Quoique les apparences aient pu être trompeuses, « le but du Parti communiste chinois n’a jamais été de rejoindre la sphère démocratique, mais bien de lui résister, puis de la vaincre », écrit l’historien dans La Chine après Mao. C’est sans doute la raison pour laquelle le Deep State mondialiste, en la personne de Kissinger, l’a soutenu envers et contre tout…

 

Un retour douteux

C’était en novembre 2022, dans Foreign Affairs : l’ancien Premier ministre australien et sinologue Kevin Rudd y écrivait, de fait, que la Chine rouge était « de retour ». Il s’affolait du récent 20e Congrès national du Parti communiste chinois où Xi Jinping semblait avoir mis un brusque terme à la période de « réforme et d’ouverture » menée par son prédécesseur Deng Xiaoping :

« Après près de 44 ans, l’histoire retiendra que c’est ce congrès qui a administré les derniers sacrements à l’ère réformiste de Deng. Le nouveau monde étatiste de Xi Jinping est désormais pleinement en vigueur. (…) Il croit sincèrement au marxisme-léninisme ; son ascension représente le retour sur la scène mondiale de l’Homme idéologique. Ce cadre idéologique marxiste-nationaliste est à l’origine du retour de Pékin au contrôle des partis sur la politique et la société, en réduisant l’espace réservé à la dissidence privée et aux libertés individuelles. C’est également ce qui motive l’approche étatiste renouvelée de Pékin en matière de gestion économique, ainsi que ses politiques étrangères et sécuritaires de plus en plus affirmées visant à modifier le statu quo international. »

Et d’apporter moult pierres à son argumentaire par l’épluchage minutieux du document final où est décrite la vision nationale et internationale intégrée de la nouvelle Chine. On y parle de « saisir à la fois la vision du monde et la méthodologie du marxisme-léninisme » et d’appliquer les « outils analytiques du matérialisme dialectique et historique » pour comprendre « les grands défis de l’époque » et « développer une nouvelle forme de civilisation humaine ».
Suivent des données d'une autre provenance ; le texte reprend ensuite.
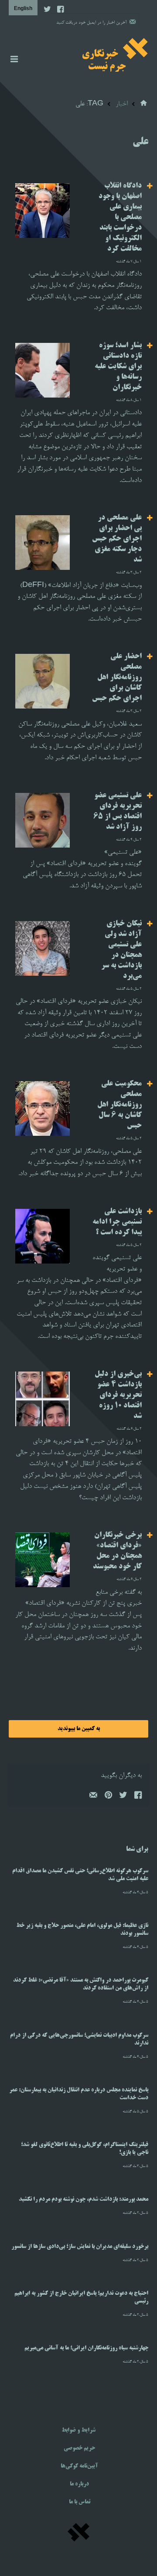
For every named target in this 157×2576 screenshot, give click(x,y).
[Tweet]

Pour Kevin Rudd, c’est clair, « la Chine rompt désormais avec des décennies de pragmatisme et d’accommodement en matière politique, économique et étrangère ».

 

La Chine n’a jamais renoncé à son idéologie communiste

Certes, les mots de ce 20e Congrès national du PCC sont forts. Mais c’est seulement parce que, pour une fois, ils travestissent moins la réalité et prouvent que la Chine est bien fidèle à elle-même. Frank Dikötter le constate dans Time : « Rudd, comme beaucoup d’autres, a fondé un pieux espoir sur une analyse erronée, qui est la suivante : Deng Xiaoping et ses partisans ont abandonné le marxisme au moment de la mort de Mao Zedong en 1976 pour transformer un pays isolé et ébranlé par le chaos de la Révolution culturelle en la deuxième économie mondiale. »
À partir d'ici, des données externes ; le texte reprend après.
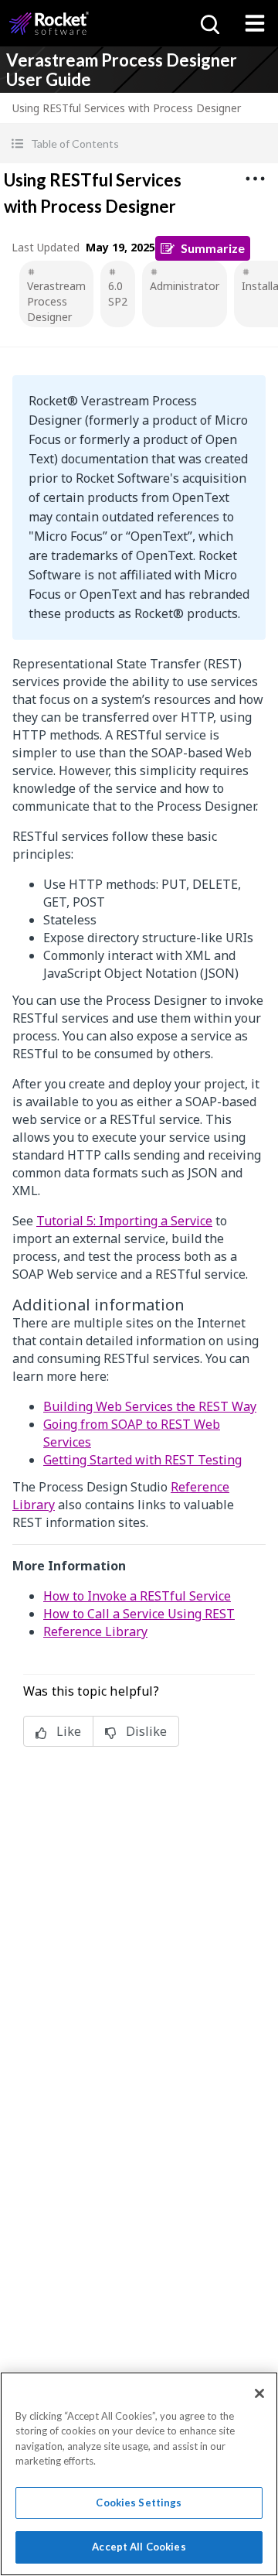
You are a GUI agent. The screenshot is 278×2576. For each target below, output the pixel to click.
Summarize (213, 248)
On a glosé pendant des décennies sur ce mot de « réforme » employé sciemment par le gouvernement chinois. On se disait même que toute réforme économique capitaliste finirait bien, c’est certain, par une conversion politique : d’acteur responsable, la Chine pourrait sûrement devenir « une démocratie florissante », écrit Dikötter – « Mais le changement politique n’a jamais eu lieu. Aucune de ces diseuses de bonne aventure n’avait pris la peine de véritablement lire la constitution du pays, d’écouter ses dirigeants ou de comprendre son passé. »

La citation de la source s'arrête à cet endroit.